**Extract**
If you have not voted or wish to change your vote, you may do so now by clicking on the link provided online. Any stockholder who has already voted and does not want to change their vote need not take any further action. The polls will remain open until immediately after any discussion on today's proposal. Kyle, please present the proposals.
Thank you, Neil. Proposal number one is for the election of the following nominees to serve as Class 1 directors on the board of directors of the company for a three-year term: Judith Gold, Paul Werbicki, and Harry Yu. All of the nominees currently are members of the board of directors of the company. Directors elected today will hold office until the company's annual meeting of stockholders in 2024 and until their respective successors are duly elected and qualified.
The company's bylaws require any stockholder desiring to nominate a person for election to the board of directors to submit such a nomination in writing and in a timely manner to the Secretary of the company. Since no such stockholder nominations were received, the nominations for election of directors are closed.

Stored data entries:
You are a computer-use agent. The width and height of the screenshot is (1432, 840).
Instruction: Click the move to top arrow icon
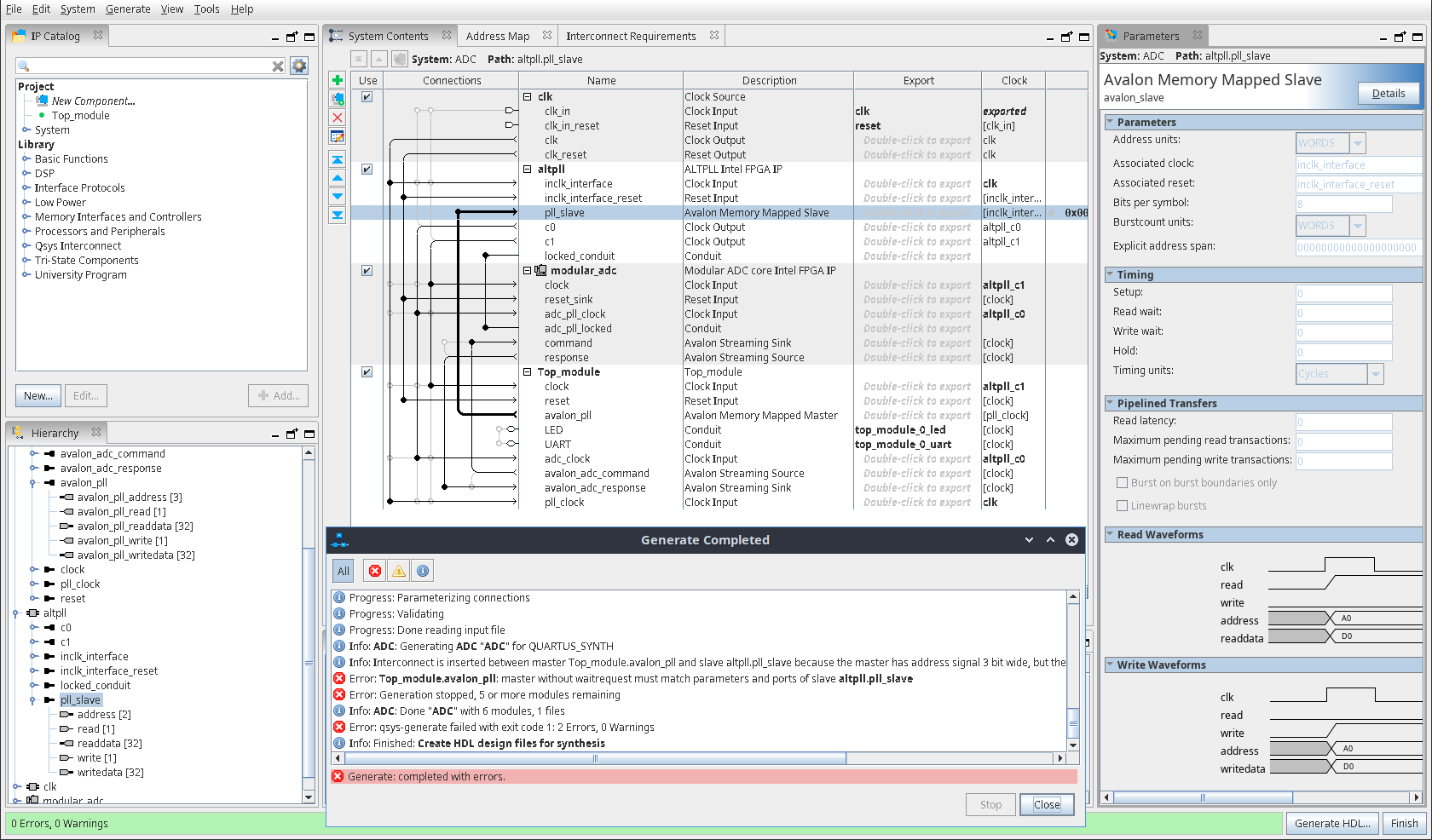click(x=338, y=159)
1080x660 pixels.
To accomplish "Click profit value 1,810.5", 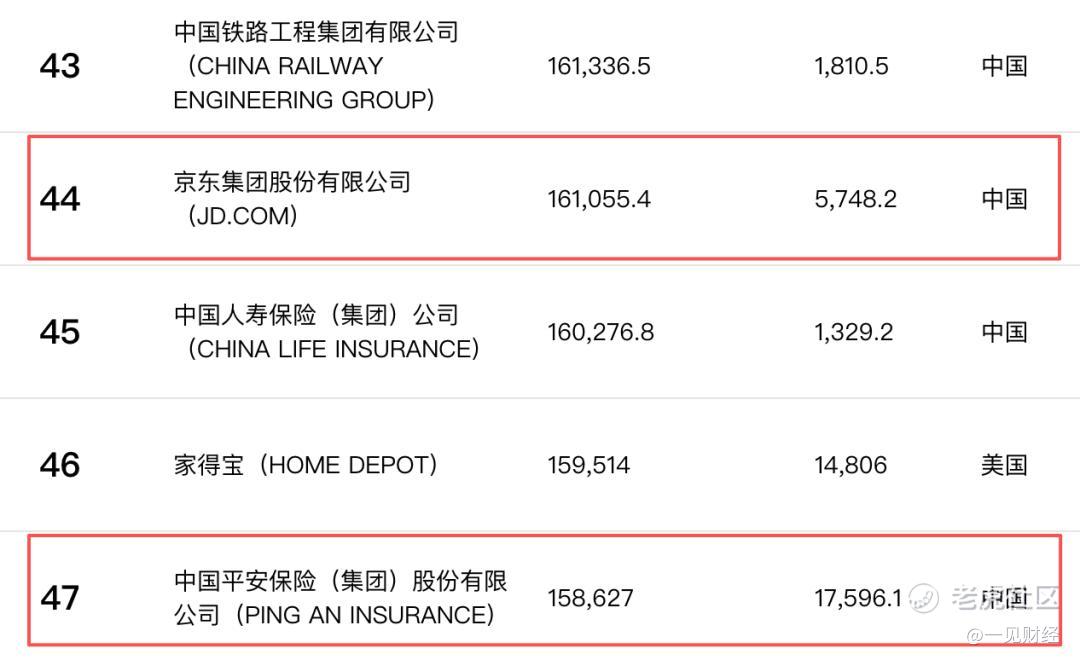I will pos(851,66).
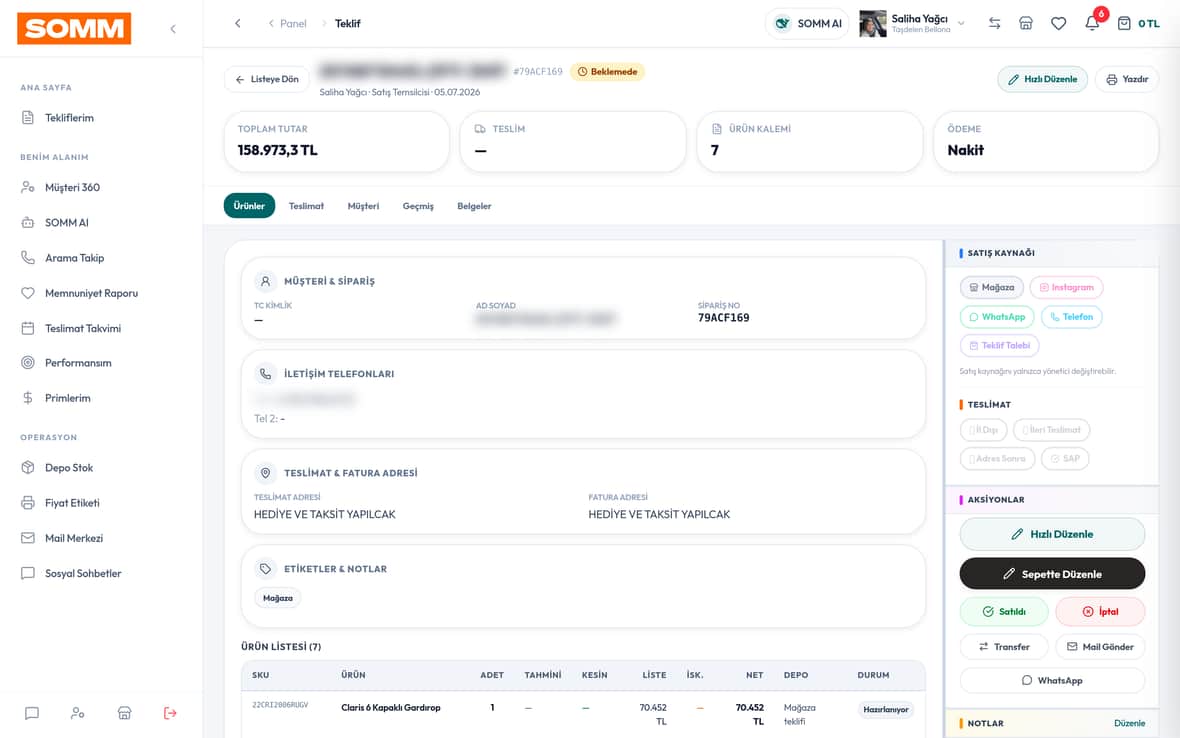Mark the offer as Satıldı

click(x=1004, y=612)
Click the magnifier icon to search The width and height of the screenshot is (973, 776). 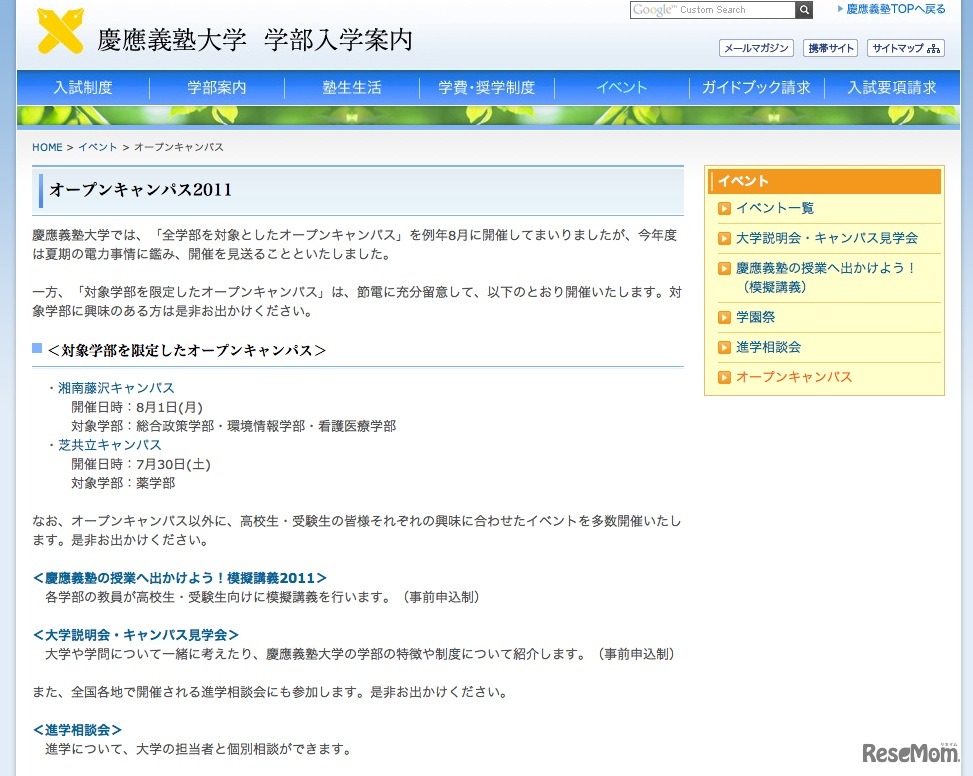802,10
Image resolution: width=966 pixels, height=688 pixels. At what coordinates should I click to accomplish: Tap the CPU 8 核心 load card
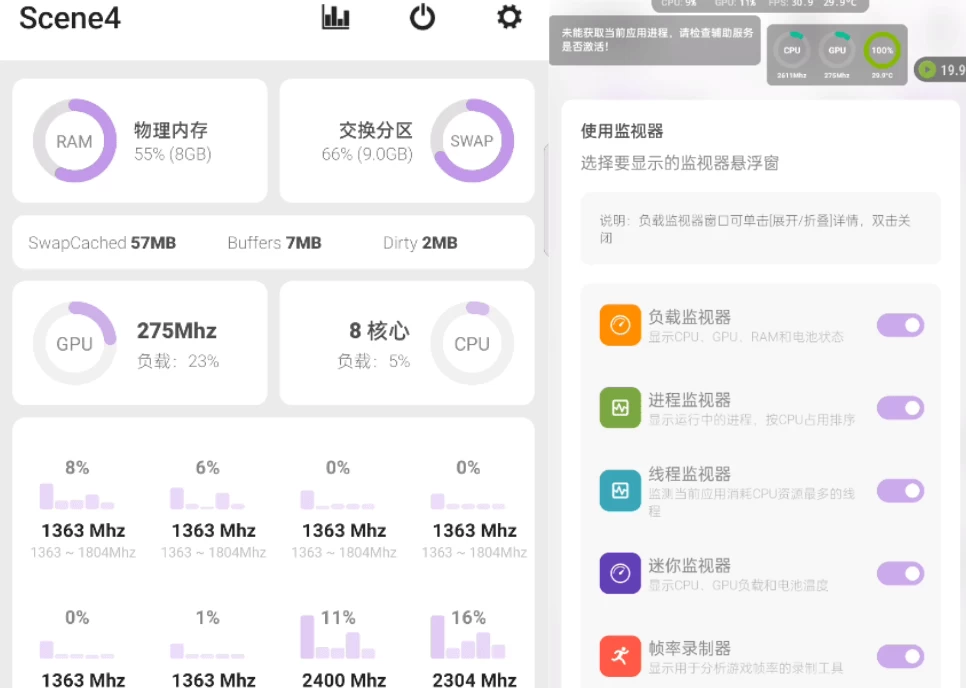click(407, 343)
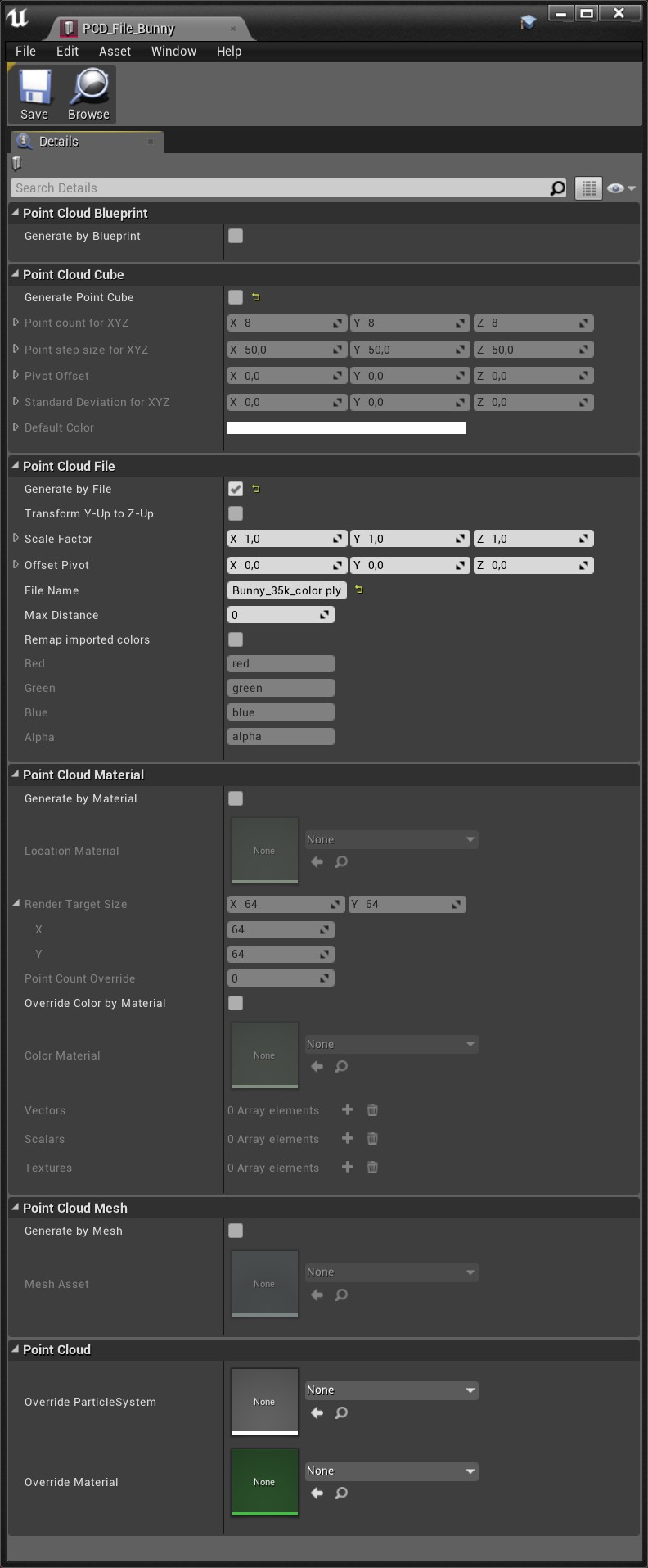Expand the Scale Factor property
648x1568 pixels.
click(16, 539)
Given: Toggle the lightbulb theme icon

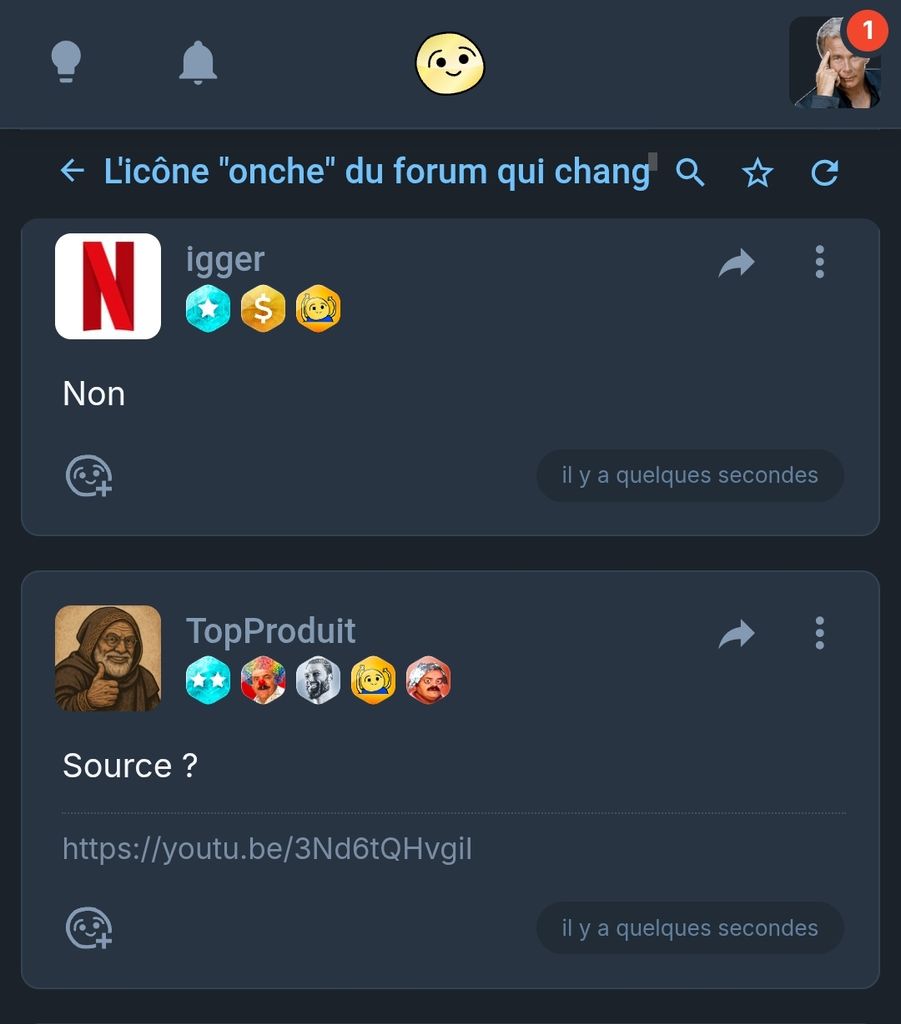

**What to work on**
Carry the stockholder meeting transcript forward from its final sentence about the nominations being closed.

**Expected answer**
Proposal number two is for the ratification of the selection of Withum, Smith & Brown as the company's independent registered public accounting firm for the year ending December 31st, 2021.
Let's proceed with voting on the proposals. We will close the polls immediately after any discussion on these proposals. If you wish to vote and have not yet done so, now is the time to submit your vote by clicking on the link provided online. Any stockholder who has already returned a proxy card or voted by telephone or internet and does not want to change their vote need not take any further action. If you have not yet turned in a proxy card or voted, or if you are a stockholder of record and you wish to vote your shares in a manner different than you have indicated on your proxy card, you may do so now by clicking on the link provided online.
If there are any questions regarding the voting procedures or if any stockholder wishes to comment on or raise any questions regarding the proposals now being voted on, you may submit questions by entering your question online under the heading "Submit a Question" and clicking "Submit." If you submit a question and we don't address it during the meeting, perhaps because it wasn't related to the voting procedures or proposals, we will try to follow up with you directly at some point after the meeting. There being no further discussion of the proposals, we will now close the poll. If you wish to submit your vote or change your vote and have not already done so, please submit your vote now by clicking on the link provided online. I now declare the polls closed at 9:09 A.M. Central Time.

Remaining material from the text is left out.